Boy, it didn’t take long for Katie Couric to go from media darling to whipping girl, did it? You’d think the perky one did something really obscene, like stating that she was voting for a Republican in the upcoming midterm elections. Yet, there it was in large type at USA Today: “Couric Fails to Keep CBS News on Top for Long” (hat tip to TVNewser). In reality, that might be the kindest statement in this article about Couric which began (emphasis mine throughout):
When Katie Couric began anchoring The CBS Evening News early last month, her initial ratings were so strong — she drew more than 10 million viewers — that it appeared the former NBC Today star might buck network news tradition, catapult the third-place newscast into first place and keep it there.
But in seven weeks, talk that CBS News' $15-million-a-year anchor would be crowned the instant queen of the evening news has all but evaporated.
The seeming obituary continued:
Initial viewer curiosity in Couric has worn off, a sign that popularity in the morning does not guarantee success at night. News has dropped from first to third place behind NBC Nightly News and ABC World News. Rival producers are talking much more confidently than they were last month.
Couric now faces a long slog to win fans, a traditional challenge for anchors at CBS and its rivals, network news experts and CBS executives say.
As did the post-mortems:
"CBS took the risk that a lot of people would tune in, there'd be a big curiosity factor and a lot of them would stick around," Rosenstiel says. "That hasn't happened. They've run some long passes, some breakout plays, and they haven't fully connected."
Katie’s competition couldn’t be happier:
At NBC Nightly News, producer John Reiss says researchers predicted that Couric would draw curious viewers away from Nightly initially but that within a short period, "they would come back to us. I never want to declare 'game over,' but I like the trend lines. I like the way things are going."

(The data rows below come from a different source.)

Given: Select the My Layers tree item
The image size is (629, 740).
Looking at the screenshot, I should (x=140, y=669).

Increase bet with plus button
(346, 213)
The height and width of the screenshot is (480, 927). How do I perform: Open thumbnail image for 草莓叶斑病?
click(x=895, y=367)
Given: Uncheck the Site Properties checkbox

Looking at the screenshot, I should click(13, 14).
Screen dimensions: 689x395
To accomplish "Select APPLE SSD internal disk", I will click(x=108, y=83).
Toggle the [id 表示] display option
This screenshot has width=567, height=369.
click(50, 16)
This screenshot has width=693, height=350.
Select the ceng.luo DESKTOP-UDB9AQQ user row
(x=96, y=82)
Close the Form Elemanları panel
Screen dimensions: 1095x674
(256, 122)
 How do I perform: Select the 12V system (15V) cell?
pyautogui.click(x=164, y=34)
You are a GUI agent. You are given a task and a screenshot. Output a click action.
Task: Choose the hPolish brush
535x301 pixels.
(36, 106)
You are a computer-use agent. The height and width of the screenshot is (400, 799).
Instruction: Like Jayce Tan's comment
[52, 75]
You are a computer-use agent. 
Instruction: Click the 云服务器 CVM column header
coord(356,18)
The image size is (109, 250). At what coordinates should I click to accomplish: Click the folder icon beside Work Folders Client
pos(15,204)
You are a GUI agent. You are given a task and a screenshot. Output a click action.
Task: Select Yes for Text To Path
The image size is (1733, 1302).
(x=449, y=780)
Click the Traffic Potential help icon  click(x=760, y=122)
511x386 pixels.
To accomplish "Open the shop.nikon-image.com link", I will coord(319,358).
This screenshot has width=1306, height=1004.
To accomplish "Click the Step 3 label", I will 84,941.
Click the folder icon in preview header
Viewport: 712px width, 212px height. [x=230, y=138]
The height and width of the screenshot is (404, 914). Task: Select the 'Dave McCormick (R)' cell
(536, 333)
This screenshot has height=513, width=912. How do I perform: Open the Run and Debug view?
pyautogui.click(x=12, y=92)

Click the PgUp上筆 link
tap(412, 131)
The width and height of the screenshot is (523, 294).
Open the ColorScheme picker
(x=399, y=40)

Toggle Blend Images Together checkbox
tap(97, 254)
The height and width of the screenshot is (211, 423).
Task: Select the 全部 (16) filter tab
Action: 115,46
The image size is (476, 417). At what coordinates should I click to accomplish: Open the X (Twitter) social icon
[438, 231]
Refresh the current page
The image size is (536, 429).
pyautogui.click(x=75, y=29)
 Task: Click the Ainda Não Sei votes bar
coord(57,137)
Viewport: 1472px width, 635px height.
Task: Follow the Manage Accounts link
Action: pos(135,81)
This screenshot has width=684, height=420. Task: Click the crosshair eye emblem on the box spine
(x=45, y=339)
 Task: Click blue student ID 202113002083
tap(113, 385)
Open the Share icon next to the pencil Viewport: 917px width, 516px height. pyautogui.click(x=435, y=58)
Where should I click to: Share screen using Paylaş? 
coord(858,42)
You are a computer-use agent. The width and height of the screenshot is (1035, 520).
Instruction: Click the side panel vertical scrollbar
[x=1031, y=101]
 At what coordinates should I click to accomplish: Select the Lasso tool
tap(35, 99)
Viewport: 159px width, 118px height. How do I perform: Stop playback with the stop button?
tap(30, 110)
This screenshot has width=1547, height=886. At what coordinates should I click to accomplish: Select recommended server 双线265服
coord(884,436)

At ABC World News, Gibson has been concentrating on putting his stamp on the broadcast he inherited in May, says producer Jon Banner. "He's much more comfortable on the broadcast than when he started," says Banner. "Obviously, some of the extreme sampling (of Couric) has slowed down, but I have a feeling this needs to play out for a longer time."
Extreme sampling of Couric has slowed down? Maybe this means that folks can only tolerate this much sugar with their coffee in the morning.